* _Things to do_
1 - Decide whether each statement (a), (b), (c) agrees with the text on stem cell aging below, and give yes or no for each along with the exact words of the text that decide it.
(a) Muscle stem cells show strong signs of being limited by damage.
(b) Studies in mice show that removing senescent cells extends life span.
(c) Elderly human hematopoietic progenitor cells are described as more susceptible to pyroptosis.
2 - Answer these questions using the text on stem cell aging below.
(a) Which stem cell populations are named as well studied?
(b) What is cellular senescence a reaction to?
(c) What is the cause of immune cell impairments often related to?
3 - Write the next part of the text on stem cell aging below, starting after its final sentence.

* _Extract to read_
^^^^^^^^^^^^^^^^
Stem cell decline with aging is a complicated business with many contributing causes, and the relative importance of those causes seems to differ between populations and tissues. Few stem cell populations are very well studied when it comes to asking why exactly it is that they decline in activity with age. Those that are, such as muscle, hematopoietic, and neural populations all seem to be quite different. Muscle stem cells decline in activity but, given the right signals, appear quite ready to go back to work with minimal signs that they are greatly impacted by damage. Hematopoietic stem cells do appear to be more damage-limited, however.

In this open access paper, the authors look at the detrimental impact of cellular senescence on hematopoietic cells, and thus on the immune cells that they produce. Cellular senescence is a reaction to damage or excessive replication; senescent cells cease to replicate, and most such cells self-destruct or are destroyed by the immune system. Some linger, however, and the harmful, inflammatory mix of signals that they generate are implicated as a cause of degenerative aging. Studies in mice show that removing senescent cells improves health and extends life span. There are also populations of cells that show some of the markers and behaviors of senescence, but have yet to be definitively classified as senescent - nothing is simple when it comes to cellular biology. This pseudo-senescence or maybe-senesence may be the case here; more research will determine whether or not this is the case.

Elderly human hematopoietic progenitor cells express cellular senescence markers and are more susceptible to pyroptosis

Aging is associated with an increased prevalence of multiple comorbidities, including infectious and malignant diseases. Many of these disorders are thought to stem from old-age-related immune decline. Increasing efforts to characterize the immune system of elderly people in recent years have revealed that most immunocompetent cell compartments present profound quantitative as well as qualitative impairments. The cause of these impairments can vary, and is often related to the exhaustion of the cells or their functions over time in inflammatory settings.
^^^^^^^^^^^^^^^^
* _Supplied entries_
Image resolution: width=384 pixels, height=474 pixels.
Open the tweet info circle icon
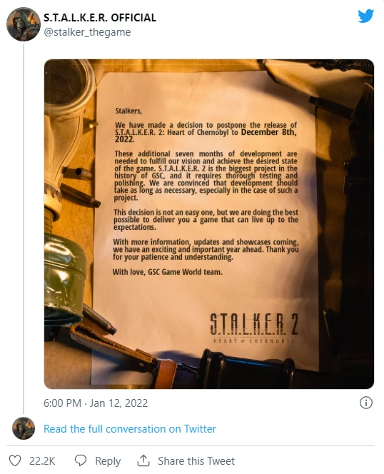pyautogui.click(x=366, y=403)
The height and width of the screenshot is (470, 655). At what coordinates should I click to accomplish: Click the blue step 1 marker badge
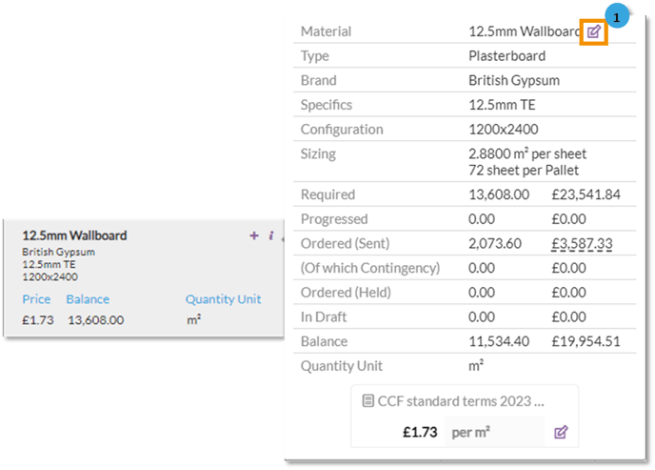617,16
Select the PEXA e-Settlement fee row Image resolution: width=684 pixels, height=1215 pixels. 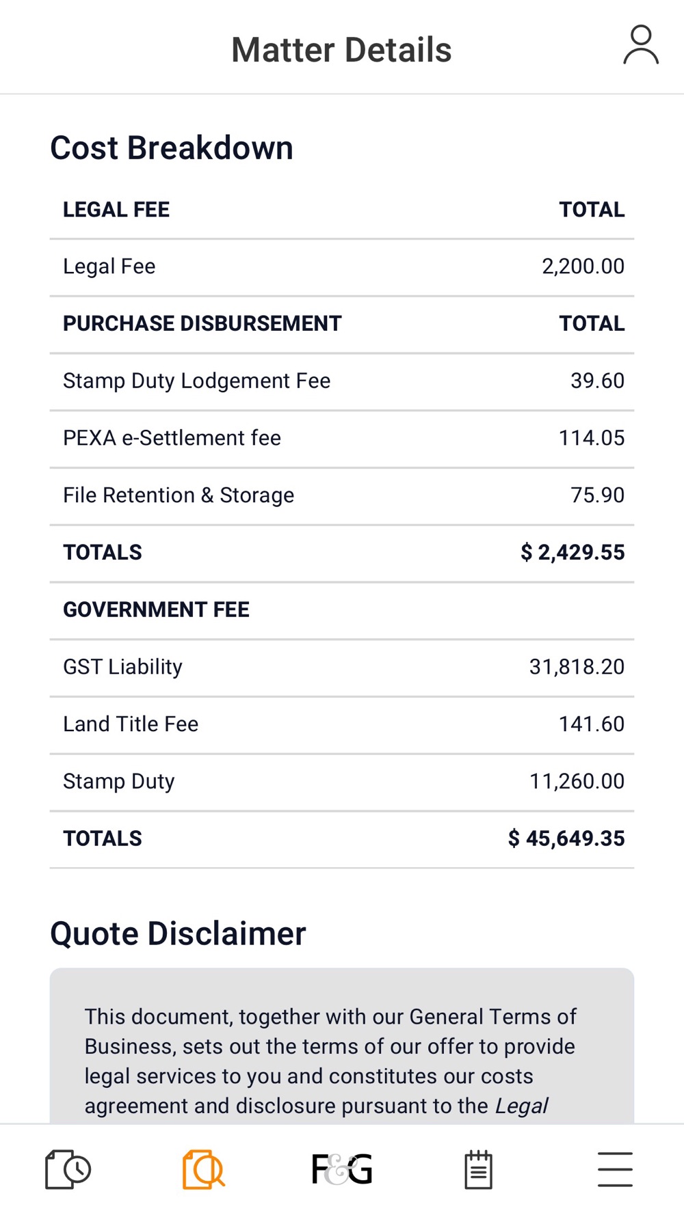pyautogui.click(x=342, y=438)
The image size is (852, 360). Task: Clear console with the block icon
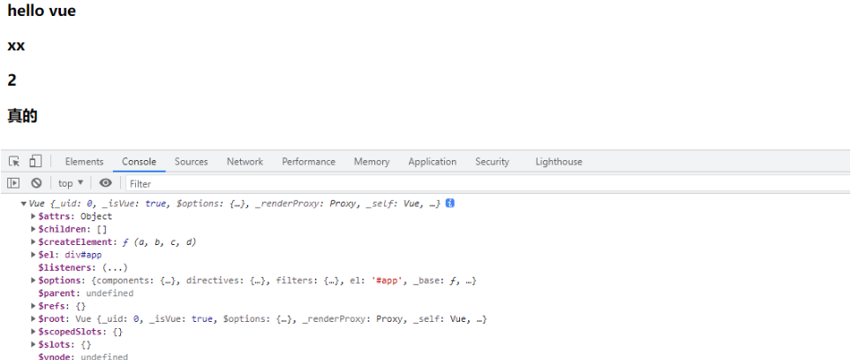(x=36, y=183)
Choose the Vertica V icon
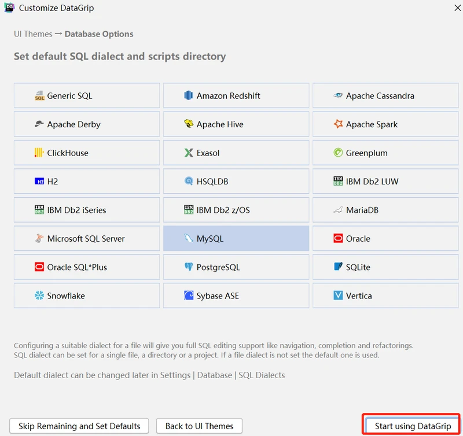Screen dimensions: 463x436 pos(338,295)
^^^^^^^^^^^^^^^^
* _Answers by item number_
1 -
(a) No: "appear quite ready to go back to work with minimal signs that they are greatly impacted by damage"
(b) Yes: "Studies in mice show that removing senescent cells improves health and extends life span."
(c) Yes: "Elderly human hematopoietic progenitor cells express cellular senescence markers and are more susceptible to pyroptosis"

2 -
(a) Muscle, hematopoietic, and neural populations.
(b) Damage or excessive replication.
(c) The exhaustion of the cells or their functions over time in inflammatory settings.

3 -
The majority of mature blood cell compartments need, therefore, to be continuously replenished or replaced, which is the role of hematopoietic progenitor cells (HPCs) and, ultimately, hematopoietic stem cells (HSCs). While the self-renewal and differentiation potential of stem cells, along with their blood cell reconstitution capacity, have long been considered as infinite, increasing evidence indicates that this is not the case. Under conditions of stress, HSCs eventually exhibit several functional defects, including a diminished regenerative and self-renewal potential. Loss of stem cell activity is therefore a likely mechanism of impairment common to many mature cell types, thus representing a central cause of immune-competence decline.

Most studies on HSC aging have been carried out in mouse models, and have highlighted extrinsic and intrinsic factors affecting the function of HSCs. A recent study reveals that loss of autophagy in most HSCs from aged mice causes an activated metabolic state, which is associated with accelerated myeloid differentiation, and impairs HSC self-renewal activity and regenerative potential. In humans, much less information is available on the aged HSCs, due to the limited and challenging access to bone marrow samples of elderly humans, the niche of HSCs. Reduced transplantation success in patients receiving HSCs isolated from older (45 years and above) donor bone marrows indicates that human HSC regenerative capacity also declines with aging.

We performed here a comprehensive study of blood HPCs, as an alternative to bone marrow HSCs, to overcome the constraint of sample availability from elderly adults. Based on phenotypic analyses, in vitro T lymphocyte differentiation assays, and gene expression profiling of circulating HPCs from aged subjects, we demonstrate impaired lymphopoiesis and active cell cycling of HPCs with aging, and provide insights into their functional impairments. Our findings reveal that, while mobilized, elderly HPCs present evidence of cellular senescence and increased cell death by pyroptosis. Reduced telomere length and telomerase activity in old HPCs may affect the properties of their progeny, such as mature T lymphocytes. This pre-senescent profile is characteristic of the multiple intrinsic and extrinsic factors affecting HPCs in elderly individuals and represents a major obstacle in terms of immune reconstitution and efficacy with advanced age.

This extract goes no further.